To Hawaiians these plants and animals are not just unique - they are embodiments of forces and deities of ancient Hawaii, proclaimed in the chants, legends and hula of the islands. These are sacred. The scholar Nathanial Emerson, writing in "The Unwritten Literature of the Hula" (1909), stated that the hula plants were the "favorite manifestations" of the gods.

If we try our best and still lose them, then auwe, but at least we tried our best. To not defend them at this crucial hour - and instead, as a modern Hawaiian society, defend the "rights" of a Brazilian tree in our Hawaiian homelands - seems to me misguided in the most obtuse of ways.

To biologists, each of the islands harbors forests that are without parallel in the Pacific or, for that matter, anywhere else on our planet.

Some say, "Why don't we just cut them down?" not realizing the extent of the strawberry quava problem. These trees are extremely difficult to kill, resprouting for years afterward.

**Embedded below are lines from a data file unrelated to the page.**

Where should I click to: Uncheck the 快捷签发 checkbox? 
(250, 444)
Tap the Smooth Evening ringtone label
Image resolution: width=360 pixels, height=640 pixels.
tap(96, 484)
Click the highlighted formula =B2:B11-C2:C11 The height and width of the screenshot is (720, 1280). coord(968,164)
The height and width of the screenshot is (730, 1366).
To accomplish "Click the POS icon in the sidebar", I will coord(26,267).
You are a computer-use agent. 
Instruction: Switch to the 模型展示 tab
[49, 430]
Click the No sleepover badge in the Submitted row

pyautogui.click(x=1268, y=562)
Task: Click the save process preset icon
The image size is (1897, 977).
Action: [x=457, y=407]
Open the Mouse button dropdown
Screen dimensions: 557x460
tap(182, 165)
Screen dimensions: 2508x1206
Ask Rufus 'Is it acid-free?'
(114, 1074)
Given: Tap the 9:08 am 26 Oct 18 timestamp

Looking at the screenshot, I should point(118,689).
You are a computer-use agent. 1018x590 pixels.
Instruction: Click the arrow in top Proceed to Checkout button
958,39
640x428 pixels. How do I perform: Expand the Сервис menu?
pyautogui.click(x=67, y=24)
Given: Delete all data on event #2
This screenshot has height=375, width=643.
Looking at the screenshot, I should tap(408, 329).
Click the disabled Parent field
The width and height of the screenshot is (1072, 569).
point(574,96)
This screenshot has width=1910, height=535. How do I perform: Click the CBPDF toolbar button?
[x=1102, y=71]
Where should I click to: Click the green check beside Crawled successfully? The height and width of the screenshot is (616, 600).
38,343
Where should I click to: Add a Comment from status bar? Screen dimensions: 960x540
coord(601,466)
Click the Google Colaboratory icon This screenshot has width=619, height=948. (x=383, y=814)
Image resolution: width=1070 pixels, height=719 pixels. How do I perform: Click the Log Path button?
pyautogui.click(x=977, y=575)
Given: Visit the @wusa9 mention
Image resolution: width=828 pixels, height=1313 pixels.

And, remember, there are millions, likely billions, of the trees, many in extremely rugged and remote areas. Even the entire state annual budget would not be sufficient funding, and even if it were, just imagine the amount of herbicide that would be poured into the watershed. Unacceptable.

There are forests on Maui where literally millions of strawberry guava are choking our last big koa. Koa puts $30 million into the state's economy.

I had the privilege of paddling in the state championships for the Hawaiian Canoe Racing Association, where a koa canoe is mandatory. I cannot describe the thrilling sight of 20 or so gleaming boats lined up waiting for the start.

Many clubs do not have a koa boat, must borrow one to race and have little hope of obtaining one because big koa trees are so rare. Until a few months ago, all Molokai canoe clubs did not have a single koa wa'a. Kimokea Kapahulehua and Malama Chun tried to obtain a koa log for Molokai from Maui, but we had none big enough to give. If we don't slow down strawberry guava, koa will be depleted to the point that racing in a koa boat will become a "remember when" story.

Biological control is a careful science used around the world for otherwise intractable problem species when nothing else is working and the toll of failure is too much to bear. The insects being considered attack only strawberry guava, not common guava nor any other plant in Hawaii, whether native or of commercial value. They will not eliminate the plant but simply slow it down. It levels the playing field, enabling native plants to compete and thus survive.

In Brazil, where all the insects intended for biological control are common, strawberry guava is common and available as a food resource. Whether you like it or not, strawberry guava is going to be with us in the future in Hawaii. It would just stop being the superinvader of Hawaiian forests.

These efforts are not the result of last-minute, thrown-together ideas but the culmination of a several-decades-long process to develop more timely, more cost-effective and more comprehensive approach to our battle with invasive species.

I know the scientists associated with these efforts. I can assure you they have no ax to grind and have devoted their whole lives to defend our watershed forests. If we decide as a modern Hawaiian community that we want to stop these efforts, we certainly can. But with that decision, this generation will have sealed the fate of Hawaiian forests, the wao akua which have existed for millions of years before the tenure of our stewardship.

Arthur "Art" Medeiros earned a doctorate at the University of Hawaii-Manoa and is coordinator of the Leeward Haleakla Watershed Restoration Partnership.